MSI-H was not identified in any of the cases in this study, but MSI-L was detected in one high-grade MFS case, which was determined to be pMMR by IHC. In contrast, we identified dMMR in one high-grade tumor. However, this case was MSS and represented an MLH1 altered pattern. Previous studies have noted a high concordance rate between MSI analysis and MMR protein expression in more than 90% of colorectal cancers [46]. However, this rate may be lower in solid cancers other than colorectal cancers [47]. A recent study examining MSI status using targeted NGS in 15,045 patients with cancer (in more than 50 cancer types) identified 5.7% (45/785) of soft tissue sarcomas with MSI-H/indeterminate [48]. In other studies, all 50 samples of various types of soft tissue and bone sarcomas examined by NGS, and all 71 soft tissue sarcomas examined by PCR were MSS [49, 50]. In the latter case, all 71 soft-tissue sarcomas had pMMR. Furthermore, another report detected dMMR in seven of 304 cases of various types of soft tissue sarcomas (7/304, 2.3%) (four unclassified sarcomas, one uterine leiomyosarcoma, one PEComa, and one rhabdomyosarcoma), the most common being unclassified sarcomas (4/40, 10%), with zero occurrence of MFS cases (0/6) [51]. NGS analysis formed the basis of this report, but IHC for MMR proteins showed protein expression patterns corresponding to molecular abnormalities in all dMMR cases.

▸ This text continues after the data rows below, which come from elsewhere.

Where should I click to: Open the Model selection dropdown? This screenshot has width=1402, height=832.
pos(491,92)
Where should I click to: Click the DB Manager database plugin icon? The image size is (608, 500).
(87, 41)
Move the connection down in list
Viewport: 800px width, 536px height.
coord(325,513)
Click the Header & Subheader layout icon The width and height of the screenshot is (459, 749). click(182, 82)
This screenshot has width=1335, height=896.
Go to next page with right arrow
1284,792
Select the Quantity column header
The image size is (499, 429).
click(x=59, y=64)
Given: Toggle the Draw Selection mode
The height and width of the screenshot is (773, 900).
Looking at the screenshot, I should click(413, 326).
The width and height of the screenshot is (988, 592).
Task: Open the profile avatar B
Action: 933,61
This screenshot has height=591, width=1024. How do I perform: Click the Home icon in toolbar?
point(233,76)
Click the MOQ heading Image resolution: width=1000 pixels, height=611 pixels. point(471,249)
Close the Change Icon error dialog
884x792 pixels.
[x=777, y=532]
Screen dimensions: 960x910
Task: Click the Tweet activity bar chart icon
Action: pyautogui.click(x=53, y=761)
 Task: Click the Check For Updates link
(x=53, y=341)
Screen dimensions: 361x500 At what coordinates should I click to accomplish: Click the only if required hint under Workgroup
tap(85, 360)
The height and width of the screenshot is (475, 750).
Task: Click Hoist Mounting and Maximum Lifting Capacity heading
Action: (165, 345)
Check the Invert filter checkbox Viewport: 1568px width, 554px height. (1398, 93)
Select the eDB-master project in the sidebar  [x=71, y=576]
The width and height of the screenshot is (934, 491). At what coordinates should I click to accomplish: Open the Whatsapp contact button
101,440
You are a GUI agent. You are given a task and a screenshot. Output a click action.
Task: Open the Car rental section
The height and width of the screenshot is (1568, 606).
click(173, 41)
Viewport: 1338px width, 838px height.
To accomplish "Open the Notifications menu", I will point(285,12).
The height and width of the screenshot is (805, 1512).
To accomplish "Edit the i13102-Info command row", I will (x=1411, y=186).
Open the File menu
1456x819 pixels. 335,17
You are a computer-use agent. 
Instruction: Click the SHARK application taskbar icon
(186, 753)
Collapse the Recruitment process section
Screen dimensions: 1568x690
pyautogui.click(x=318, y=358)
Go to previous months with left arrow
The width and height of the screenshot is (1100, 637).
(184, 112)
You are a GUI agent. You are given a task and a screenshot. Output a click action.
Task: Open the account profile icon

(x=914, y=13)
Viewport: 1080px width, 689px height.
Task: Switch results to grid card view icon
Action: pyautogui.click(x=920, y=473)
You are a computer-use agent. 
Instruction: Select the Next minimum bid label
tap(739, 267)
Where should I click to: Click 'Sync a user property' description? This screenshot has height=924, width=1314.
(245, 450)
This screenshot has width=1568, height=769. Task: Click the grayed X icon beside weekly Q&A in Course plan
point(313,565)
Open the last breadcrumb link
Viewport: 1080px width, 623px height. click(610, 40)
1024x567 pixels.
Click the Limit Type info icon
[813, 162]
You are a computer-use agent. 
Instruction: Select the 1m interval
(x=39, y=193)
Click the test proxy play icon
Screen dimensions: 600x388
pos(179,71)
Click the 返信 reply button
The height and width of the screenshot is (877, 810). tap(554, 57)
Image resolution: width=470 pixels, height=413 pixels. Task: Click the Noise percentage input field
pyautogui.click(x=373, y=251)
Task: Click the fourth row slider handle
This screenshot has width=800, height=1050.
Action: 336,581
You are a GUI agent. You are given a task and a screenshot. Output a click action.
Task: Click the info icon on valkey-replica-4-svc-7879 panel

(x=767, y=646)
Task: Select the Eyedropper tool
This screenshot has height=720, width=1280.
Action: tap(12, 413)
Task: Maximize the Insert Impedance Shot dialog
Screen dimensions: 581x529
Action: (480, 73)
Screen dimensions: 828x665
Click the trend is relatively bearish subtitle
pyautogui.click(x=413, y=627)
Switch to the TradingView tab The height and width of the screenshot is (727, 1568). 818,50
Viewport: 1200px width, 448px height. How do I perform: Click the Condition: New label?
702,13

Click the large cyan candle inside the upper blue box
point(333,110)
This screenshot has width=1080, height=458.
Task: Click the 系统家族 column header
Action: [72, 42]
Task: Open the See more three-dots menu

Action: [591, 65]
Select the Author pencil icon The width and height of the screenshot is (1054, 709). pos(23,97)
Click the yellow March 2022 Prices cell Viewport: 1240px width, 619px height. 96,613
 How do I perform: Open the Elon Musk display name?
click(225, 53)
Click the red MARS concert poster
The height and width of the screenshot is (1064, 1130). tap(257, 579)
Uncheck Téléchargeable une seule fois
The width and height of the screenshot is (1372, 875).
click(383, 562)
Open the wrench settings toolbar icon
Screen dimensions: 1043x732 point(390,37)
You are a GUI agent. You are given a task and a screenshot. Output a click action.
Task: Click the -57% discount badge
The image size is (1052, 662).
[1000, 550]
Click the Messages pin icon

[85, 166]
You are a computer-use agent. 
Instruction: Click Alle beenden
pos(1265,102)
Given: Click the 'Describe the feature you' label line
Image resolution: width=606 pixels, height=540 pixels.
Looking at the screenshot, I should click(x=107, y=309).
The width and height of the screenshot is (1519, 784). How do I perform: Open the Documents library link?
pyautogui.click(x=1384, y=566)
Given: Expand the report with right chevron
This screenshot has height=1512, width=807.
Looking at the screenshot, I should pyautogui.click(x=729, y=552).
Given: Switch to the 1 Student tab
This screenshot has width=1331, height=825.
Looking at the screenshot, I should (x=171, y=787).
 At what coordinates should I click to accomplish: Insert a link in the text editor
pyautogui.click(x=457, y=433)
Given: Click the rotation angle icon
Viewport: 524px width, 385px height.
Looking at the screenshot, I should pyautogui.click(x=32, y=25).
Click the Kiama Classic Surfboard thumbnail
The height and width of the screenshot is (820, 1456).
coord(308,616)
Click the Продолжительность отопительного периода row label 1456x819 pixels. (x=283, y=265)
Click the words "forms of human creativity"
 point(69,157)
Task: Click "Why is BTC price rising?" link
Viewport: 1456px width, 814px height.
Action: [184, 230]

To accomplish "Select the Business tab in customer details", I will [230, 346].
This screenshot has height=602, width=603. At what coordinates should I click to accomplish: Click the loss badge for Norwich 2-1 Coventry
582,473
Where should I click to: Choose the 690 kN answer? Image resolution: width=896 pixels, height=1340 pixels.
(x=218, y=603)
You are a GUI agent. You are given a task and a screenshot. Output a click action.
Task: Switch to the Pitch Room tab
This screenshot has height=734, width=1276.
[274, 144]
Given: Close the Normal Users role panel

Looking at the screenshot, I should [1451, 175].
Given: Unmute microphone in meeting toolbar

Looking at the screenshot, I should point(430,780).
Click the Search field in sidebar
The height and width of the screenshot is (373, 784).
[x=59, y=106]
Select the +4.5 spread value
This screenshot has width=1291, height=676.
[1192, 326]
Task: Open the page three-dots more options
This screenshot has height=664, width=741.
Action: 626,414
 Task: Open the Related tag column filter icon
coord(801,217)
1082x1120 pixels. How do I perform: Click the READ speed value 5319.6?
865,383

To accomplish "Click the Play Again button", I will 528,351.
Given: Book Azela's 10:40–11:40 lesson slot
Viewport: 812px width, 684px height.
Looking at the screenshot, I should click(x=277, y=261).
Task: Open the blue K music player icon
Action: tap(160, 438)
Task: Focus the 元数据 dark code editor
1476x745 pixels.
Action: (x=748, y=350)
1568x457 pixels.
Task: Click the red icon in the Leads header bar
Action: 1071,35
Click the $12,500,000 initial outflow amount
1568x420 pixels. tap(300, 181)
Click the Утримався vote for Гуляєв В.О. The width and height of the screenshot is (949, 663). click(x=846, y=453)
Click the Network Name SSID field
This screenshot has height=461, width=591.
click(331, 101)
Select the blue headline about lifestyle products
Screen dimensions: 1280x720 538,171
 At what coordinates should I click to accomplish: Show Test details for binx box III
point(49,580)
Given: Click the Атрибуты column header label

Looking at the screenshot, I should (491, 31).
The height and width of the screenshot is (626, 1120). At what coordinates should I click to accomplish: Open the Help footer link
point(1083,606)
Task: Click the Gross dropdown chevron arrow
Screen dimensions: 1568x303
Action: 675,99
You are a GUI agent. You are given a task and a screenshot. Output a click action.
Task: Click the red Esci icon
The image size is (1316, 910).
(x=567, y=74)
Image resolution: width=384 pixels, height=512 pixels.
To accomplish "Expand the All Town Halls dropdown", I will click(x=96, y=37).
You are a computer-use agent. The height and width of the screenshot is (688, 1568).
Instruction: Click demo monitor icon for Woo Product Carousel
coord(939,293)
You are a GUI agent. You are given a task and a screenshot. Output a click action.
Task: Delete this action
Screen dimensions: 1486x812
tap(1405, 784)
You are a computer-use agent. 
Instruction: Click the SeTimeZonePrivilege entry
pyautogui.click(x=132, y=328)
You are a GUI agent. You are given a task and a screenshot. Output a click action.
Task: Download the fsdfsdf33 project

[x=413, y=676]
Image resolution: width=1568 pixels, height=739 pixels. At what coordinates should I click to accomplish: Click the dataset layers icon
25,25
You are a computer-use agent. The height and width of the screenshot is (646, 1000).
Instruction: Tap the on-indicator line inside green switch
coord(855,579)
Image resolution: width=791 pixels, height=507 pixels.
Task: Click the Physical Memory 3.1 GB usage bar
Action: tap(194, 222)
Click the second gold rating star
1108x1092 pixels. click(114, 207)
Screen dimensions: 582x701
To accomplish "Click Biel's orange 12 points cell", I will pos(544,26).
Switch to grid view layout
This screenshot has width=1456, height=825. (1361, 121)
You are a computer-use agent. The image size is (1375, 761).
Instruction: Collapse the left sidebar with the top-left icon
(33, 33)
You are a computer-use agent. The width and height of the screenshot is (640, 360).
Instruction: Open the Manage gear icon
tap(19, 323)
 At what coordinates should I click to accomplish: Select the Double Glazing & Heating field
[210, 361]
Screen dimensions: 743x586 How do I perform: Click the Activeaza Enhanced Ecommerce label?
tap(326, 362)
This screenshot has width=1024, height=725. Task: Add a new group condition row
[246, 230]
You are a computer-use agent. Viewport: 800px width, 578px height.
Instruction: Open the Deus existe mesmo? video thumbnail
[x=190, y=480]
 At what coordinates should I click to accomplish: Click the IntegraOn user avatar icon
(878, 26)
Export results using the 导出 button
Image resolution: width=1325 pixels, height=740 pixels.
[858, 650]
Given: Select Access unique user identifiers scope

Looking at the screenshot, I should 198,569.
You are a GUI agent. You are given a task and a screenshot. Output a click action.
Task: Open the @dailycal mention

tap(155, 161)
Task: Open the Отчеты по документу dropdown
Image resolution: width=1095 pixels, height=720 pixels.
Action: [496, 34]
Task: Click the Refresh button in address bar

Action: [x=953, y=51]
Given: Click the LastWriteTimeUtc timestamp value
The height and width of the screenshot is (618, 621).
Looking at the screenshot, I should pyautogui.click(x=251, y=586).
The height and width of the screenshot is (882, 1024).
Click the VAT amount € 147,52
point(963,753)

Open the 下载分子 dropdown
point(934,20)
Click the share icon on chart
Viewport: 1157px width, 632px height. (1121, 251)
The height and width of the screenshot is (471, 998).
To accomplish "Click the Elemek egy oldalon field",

Furthermore, compared to 70 dMMR carcinomas, seven dMMR sarcomas showed a lower tumor mutation burden (TMB) (median 28 vs. 16, P = 0.006) [51]. It has also been reported that the TMB is low in MFS [16, 20]. MSI-H tumors are thought to be TMB-high (TMB-H), with a high probability of colorectal and gastric cancers [52, 53]. However, it is less likely that the dMMR MFS in this study showed TMB-H.

Hyperploid cancer cells become immunogenic because of a constitutive endoplasmic reticulum stress response, resulting in aberrant cell surface exposure to calreticulin, which initiates protective immune responses mainly involving cytotoxic T lymphocytes (CTLs) [7]. Similarly, cells with complex karyotypes exhibit features of senescence and produce proinflammatory signal characteristic of a senescence-associated secretory phenotype and high expression of NKG2D and DNAM1 ligands on their surface, stimulating natural killer cell-mediated cytotoxic responses [8, 9]. Tumors with complex karyotypes appear to have mechanisms, apart from neoantigens, which increase their immunogenicity. Conversely, tumors with high levels of somatic copy number alterations (SCNAs) create an immunosuppressive microenvironment, defined by a paucity of antitumor immune cells such as CD8+ T cells and an increased population of pro-tumorigenic immune cells such as M2 macrophages [10]. The expression of cytotoxic functions such as granzymes and the IFN-γ pathway is significantly lower in tumors with high degrees of aneuploidy than in those with low degrees of aneuploidy [10]. Karyotypes and aneuploidy were not examined in this study, although they generally exhibit a complex karyotype. LOH at RB1 and TP53 loci was more frequently observed in high-grade tumors than in pure low-grade tumors. However, all copy numbers of genes revealed as amplified by NGS were threefold higher in this study; thus, SCNAs were not considered high in MFS. Therefore, it is reasonable that a large number of TILs infiltrate high-grade MFS, especially in PD-L1-positive cases.

Finally, genomic alteration data in this study might be diluted by admixed inflammatory cells, because MFS usually contain admixed neoplastic fibroblastic cells and inflammatory cells. This cannot be denied, especially for the CNV data, because all genes were amplified only threefold. Thus, genes with true significance in cancer biology may not have been identified by this study.

In conclusion, LOH at the RB1 locus was found to be a prognostic factor for adverse recurrence-free survival. TP53 mutations and LOH at TP53 and RB1 loci may be associated with MFS tumor progression. Immune checkpoint inhibitors may be a therapeutic option for the MFS subset.